How linguistic states have withered Indian unity
- Rise of regionalism
The formation of linguistic states strengthened the political narrative of certain sections that allowed them to propagate regionalism. Regionalism created a sense of separate identity for a state that dissociated them from the rest of the country and degraded Indian unity.
Language has become an issue of dispute between two or more states. Linguistic minorities have been considered alien and their rights are being suppressed. Infighting takes place between sections of people on the issue of language and the core of Indian unity is destroyed.
Thus, linguistic states were necessary considering the need to protect the language and culture of people. But for fulfilling that obligation, certain values such as the unity of the nation has been compromised.
In Other Hands:
India is a nation of diversity and different languages. While 49% of us depend on Hindi for daily communication and the rest 51% on other, linguistic differences were always a part of the machinery. The States Reorganisation Act 1956 organized states and territories in linguistic order. Ever since then, several pros and cons came into notice.
1. Cultural heritage promotion took a positive leap as the states could promote it on the various (national and international) level.

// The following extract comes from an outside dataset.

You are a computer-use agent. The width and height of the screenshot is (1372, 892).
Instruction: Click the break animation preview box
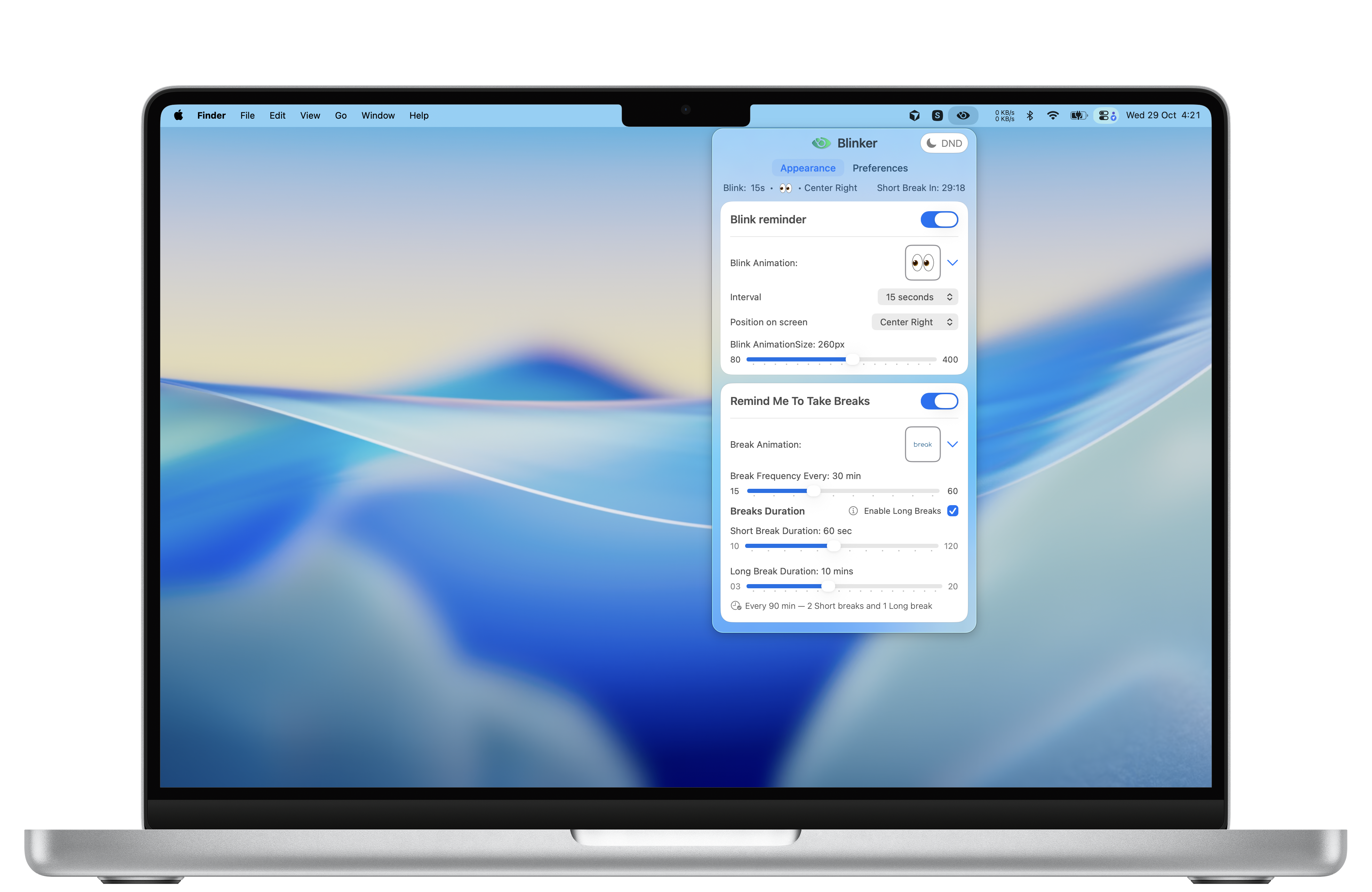pyautogui.click(x=922, y=444)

2. Creation of linguistic states created a feeling of inclusion among the local population as they got an identity based on their language.
3. Creation of linguistic states resulted in a greater focus on national issues. The state had more flexibility to focus on rights issues, allotment of resources, social interests, etc.
4. It created a distinct identity especially for the indigenous community and the local tribes.
1. It has created a feeling of individualism among the linguistic states, defeating the complete purpose of national harmony and brotherhood.
2. The linguistic minority is often degraded and often prejudiced to discrimination when it comes to Central Govt. schemes.
Thus, linguistic states help to preserve and promote the local tradition and culture of a place but it leads to the rising of Regionalism, interstate disputes, and feeling of alienation among the linguistic minority. India should focus on a language that could be held as our global identity and also take the required steps to focus on its “One Nation One Language” goal coined on Sept. 14th, 2019 by Amit Shah without undermining the interests of the other 51% non-Hindi speaking population.